Prime Minister Dr Keith Rowley says the decision by Chief Justice Ivor Archie to stand-down his decision to go on sabbatical leave and instead apply for vacation, averted "consequences" that he was prepared to take.

The prime minister said he rejects the president's justification of the sabbatical leave.

Dr Rowley was addressing a post-Cabinet news conference today.

He said the position of the Cabinet is that there is no provision for the Chief Justice to go on sabbatical leave.

"Had he gone on sabbatical there would have been consequences," the prime minister said.

He did not go into details of what the consequences would have been had the CJ gone on vacation, but he told reporters that he would have acted in accordance with the Constitution.

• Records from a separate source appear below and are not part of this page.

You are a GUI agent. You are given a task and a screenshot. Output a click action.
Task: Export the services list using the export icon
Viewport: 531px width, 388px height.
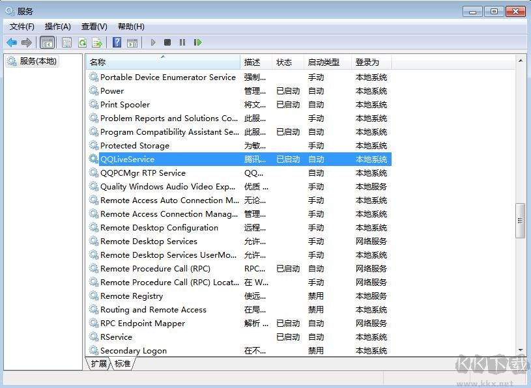pyautogui.click(x=97, y=42)
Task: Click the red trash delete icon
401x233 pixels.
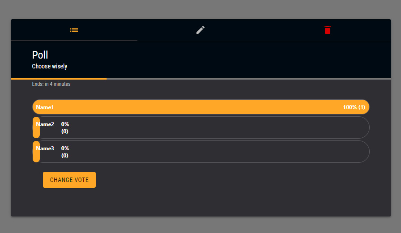Action: 328,30
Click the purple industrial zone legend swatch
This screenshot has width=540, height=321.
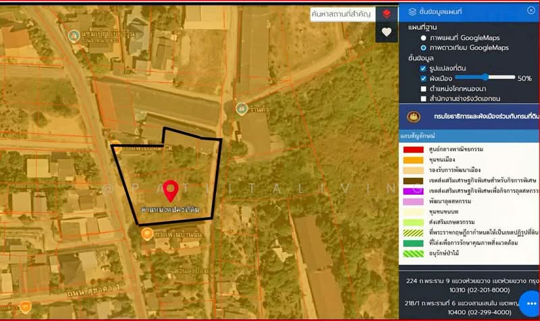tap(414, 191)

Section 137 of the Constitution allows the prime minister to appoint a tribunal to impeach the Chief Justice, something that was last done by Prime Minister Patrick Manning in relation to Chief Justice Satnarine Sharma.

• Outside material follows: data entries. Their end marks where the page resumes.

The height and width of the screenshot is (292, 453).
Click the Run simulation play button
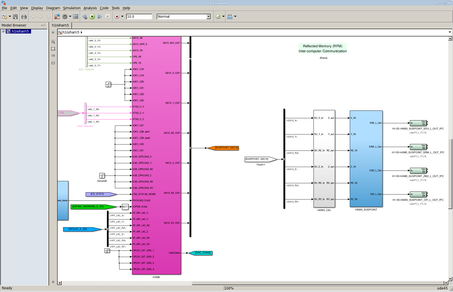coord(92,17)
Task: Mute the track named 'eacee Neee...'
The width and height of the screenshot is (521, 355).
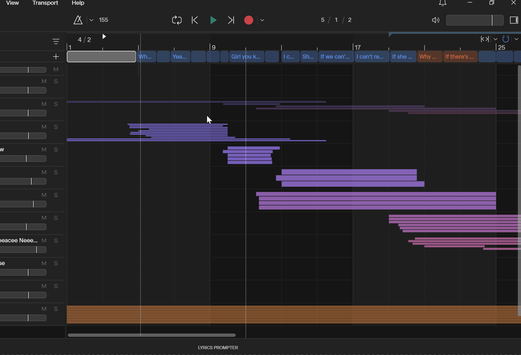Action: pos(44,241)
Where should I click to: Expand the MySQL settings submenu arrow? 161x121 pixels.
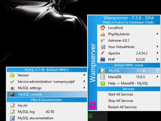84,88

The prime minister said he found out about the CJ's decision via a press release that suggested the Chief Justice would apply for vacation instead of utilising his "option" to proceed on sabbatical leave.

He has now asked the Attorney General to initiate legal proceedings for the courts to interpret whether that option exists at all.

As far as he is concerned, there is no such option.

He said President Anthony Carmona pointed to the 98th report of the Salaries Review Commission, as justification for approving the Chief Justice's sabbatical leave and that the CJ had a "legitimate expectation" to proceed on it.

"I dare say as head of the Cabinet, I reject that position," Dr Rowley said.

The prime minister said he received Senior Counsel advice on the matter but he also noted that the Attorney General also received Senior Counsel advice that indicates that there is a case for the CJ to go on sabbatical leave.

"Because of the peculiarity of Section 137, if required to be taken, it is by the prime minister alone. I got separate advice, which is separate from what the Attorney General got," the prime minister said.

He said he also pointed out to the president, the terms and conditions under which the CJ can take vacation, as spelt out in the Constitution.

However, he said that is a matter for the president and the judiciary.